# pier cart



## demonfish (Mar 31, 2002)

i don't know if anyone has noticed some of the carts on the piers last year for hauling gear. sams club has a garden cart with air filled tires, metal construction, and now with plastic side rails. (i bought one last year but it had metal sides which made it a litle hevier). it carries all the gear i need on the pier and installed 8 rod holders made of PVC which are attached with plastic tie straps. just a litle helpful info !!


----------



## Surf and Turf (Oct 1, 2002)

How much was it?


----------



## HuskyMD (May 19, 2000)

I saw that at Sam's Club--Big Lots has a similar one for $60 or so. Big inflatable tires and green steel construction.

Too big for my camry I'm afraid.


----------



## Surf and Turf (Oct 1, 2002)

Shoot the wheels are worth $60. Big Lots huh? Gotta head there tonight and see if they have them down here.

Thanks.


----------



## new2salt (Dec 28, 2000)

Bought one of these myself last year and it works great. Since I have limited hauling space in a pathfinder with a two kids and weeks worth of luggage, I welded two 3/4" square tubes the lenght of the cart to the bottom. To this I welded one of the small receiver hitches, the type that bolts to the bottom of a step bumper, in the center of the cart. Took some 2" square tubing and fabricated me an offset sleeve. I take the sleeve slide it in the receiver in the pathfinder insert pin, slide the cart on the sleeve insert another pin, attach two ratchet straps from the cart to the tire carrier for stability, and I'm ready to ride with extra storage area for my tackle box, cooler, etc. 

True we may look a little like the Beverly Hillbillies on the road but for the convenience of the cart on the pier I don't care. 

After I welded this up I painted the whole cart with the bedliner in the spray cans for extra protection against the salt and added 12 rod holders.


----------



## Surf and Turf (Oct 1, 2002)

Went to my local Big Lots and no dice.  

Need to try Sam's Club next. Do you remember the brand name?


----------



## new2salt (Dec 28, 2000)

You can also try Tractor Supply and HomeDepot.


----------



## Surf and Turf (Oct 1, 2002)

I guess I'm going to splurge and get the Fish-N-Mate. Looked at that cart on the web and don't think it will do what I want to do. 

Thanks for the info guys.


----------



## Sandcrab (Mar 20, 2002)

Get the larger version (The Senior) you'll be glad you did!


----------



## chest2head&glassy (Jul 2, 2002)

Hey Surf and Turf - Check Lighthouse Tackle for the cart. They usually have one or two there and it'll save you on shipping.


----------



## Guest (Mar 14, 2003)

They make a hitch for carrying the fish-n- mate on the outside of a car or truck.
http://www.fishnmate.com/new_products/fishnmate_caddy.html


----------



## demonfish (Mar 31, 2002)

i bought a hitch hauler from u-haul several years ago. its just a platform that slides right in to my hitch and i just lift the cart right up on to it and strap it down. never have to load or unload that 75 lb tackle box or the cooler or any of my other gear. really works great. and i dont have a truck just a med sized car.


----------



## bigmanindc (Mar 13, 2003)

Just go and by a basic luggage carrier or use the old one that you have. Not designed for fishing but works just as well.


----------



## Surf and Turf (Oct 1, 2002)

Got the Fish-n-Mate. Long Bay Point Bait and Tackle for a REALLY great price. Promised I wouldn't tell!

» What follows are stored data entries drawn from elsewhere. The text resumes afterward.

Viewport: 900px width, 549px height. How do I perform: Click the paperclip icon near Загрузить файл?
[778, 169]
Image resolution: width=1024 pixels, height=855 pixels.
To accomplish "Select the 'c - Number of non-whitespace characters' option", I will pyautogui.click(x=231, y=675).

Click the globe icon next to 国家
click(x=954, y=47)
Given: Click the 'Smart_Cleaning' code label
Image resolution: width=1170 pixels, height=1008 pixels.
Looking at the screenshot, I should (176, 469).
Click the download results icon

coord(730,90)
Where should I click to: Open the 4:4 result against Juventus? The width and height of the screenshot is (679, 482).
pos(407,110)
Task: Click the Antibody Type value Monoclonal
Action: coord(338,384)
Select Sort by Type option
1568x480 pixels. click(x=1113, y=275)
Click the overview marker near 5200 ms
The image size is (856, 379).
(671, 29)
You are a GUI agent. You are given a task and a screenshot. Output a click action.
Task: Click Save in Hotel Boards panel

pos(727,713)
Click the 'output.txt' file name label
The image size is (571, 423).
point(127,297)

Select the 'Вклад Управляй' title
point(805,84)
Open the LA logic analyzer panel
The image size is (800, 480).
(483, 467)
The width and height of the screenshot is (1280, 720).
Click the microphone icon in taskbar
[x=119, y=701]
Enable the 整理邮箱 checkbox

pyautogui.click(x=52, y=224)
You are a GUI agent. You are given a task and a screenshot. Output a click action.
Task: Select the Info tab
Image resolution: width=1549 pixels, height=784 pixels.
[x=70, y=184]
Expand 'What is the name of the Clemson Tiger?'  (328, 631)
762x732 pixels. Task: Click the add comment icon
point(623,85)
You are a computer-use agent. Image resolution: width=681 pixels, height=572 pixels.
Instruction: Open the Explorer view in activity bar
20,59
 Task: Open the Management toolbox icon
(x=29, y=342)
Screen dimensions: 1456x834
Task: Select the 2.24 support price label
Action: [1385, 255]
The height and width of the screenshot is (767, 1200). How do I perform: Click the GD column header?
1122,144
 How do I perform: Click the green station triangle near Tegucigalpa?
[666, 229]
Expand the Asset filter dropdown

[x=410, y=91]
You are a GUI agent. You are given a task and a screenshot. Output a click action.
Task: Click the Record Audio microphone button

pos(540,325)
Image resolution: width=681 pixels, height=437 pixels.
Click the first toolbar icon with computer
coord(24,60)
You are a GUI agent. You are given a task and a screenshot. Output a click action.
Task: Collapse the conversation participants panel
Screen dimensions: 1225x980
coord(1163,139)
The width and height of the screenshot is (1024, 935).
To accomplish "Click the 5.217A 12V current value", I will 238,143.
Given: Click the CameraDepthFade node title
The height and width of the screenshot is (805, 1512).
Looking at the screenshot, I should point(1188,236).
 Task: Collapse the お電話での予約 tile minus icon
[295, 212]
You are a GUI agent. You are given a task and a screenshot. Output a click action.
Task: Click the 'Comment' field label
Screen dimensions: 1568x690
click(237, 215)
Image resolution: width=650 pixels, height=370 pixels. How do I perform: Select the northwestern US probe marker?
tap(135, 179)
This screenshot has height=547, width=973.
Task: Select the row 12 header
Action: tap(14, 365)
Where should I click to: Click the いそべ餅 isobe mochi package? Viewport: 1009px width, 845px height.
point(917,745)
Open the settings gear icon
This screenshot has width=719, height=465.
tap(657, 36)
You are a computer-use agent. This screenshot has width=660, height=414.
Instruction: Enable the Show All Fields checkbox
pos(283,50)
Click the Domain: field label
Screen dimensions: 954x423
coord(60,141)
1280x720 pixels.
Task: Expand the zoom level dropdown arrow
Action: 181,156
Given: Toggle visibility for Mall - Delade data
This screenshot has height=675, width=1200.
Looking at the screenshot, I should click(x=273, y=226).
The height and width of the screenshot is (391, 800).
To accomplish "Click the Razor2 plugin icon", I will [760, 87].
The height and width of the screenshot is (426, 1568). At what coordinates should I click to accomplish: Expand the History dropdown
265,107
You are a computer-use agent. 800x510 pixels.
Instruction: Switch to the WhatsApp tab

I tried the miniature fold-up fork truck. It was great for the pier and limited stuff (50 qt cooler and tackle box), but for the beach it was a "drag" even with the big tires I put on it. Saw Nsearch4Drum's cart and knew that was the trick. 

Thanks guys and if you are in the market for one talk to Long Bay Point Bait & Tackle, maybe he'll give you a GREAT deal too!


----------



## Sandcrab (Mar 20, 2002)

Greetings Surf and Turf!

You'll be happy with the cart - I know I am with mine.

Lugging up to 8 rods, tackle box, cooler, chair, bait bucket, waders, rod tubes, etc. is a breeze over the sand or the pier. 

I use a couple of straps to go over all my stuff to make sure I don't lose anything on the way.


----------



## AL_N_VB (Apr 3, 2002)

Thanxs for the Props-Surf-n-Turf.I think purchasing that cart has added at least 20 more years on my back!


----------



## chest2head&glassy (Jul 2, 2002)

Anybody retrofit this nursery wagon as a pier/surf cart? Add some rails, rod holders, etc. Looks like it could work. Not sure how the bearings would hold up to sand, tho.

Nu rsery Wagon


----------



## Guest (Mar 17, 2003)

Deck dimensions are good on the nursery cart. It'll hold coolers up to 150 quarts. It would be strong enought to support the weight of a ice filled cooler of that size too. Only thing that may be a problem is the cart weighs about 73 pounds unloaded. Add that to rods, cooler, 15 or more lbs of ice and possibly a cooler full of caught fish and it could be a problem hauling all that weight back to a vehicle after a long day in the sun fishing or after a long tiring night fishing. And that's pulling it off a concrete or wooden pier. Then there's the old "heave ho" to get it into your vehicle. 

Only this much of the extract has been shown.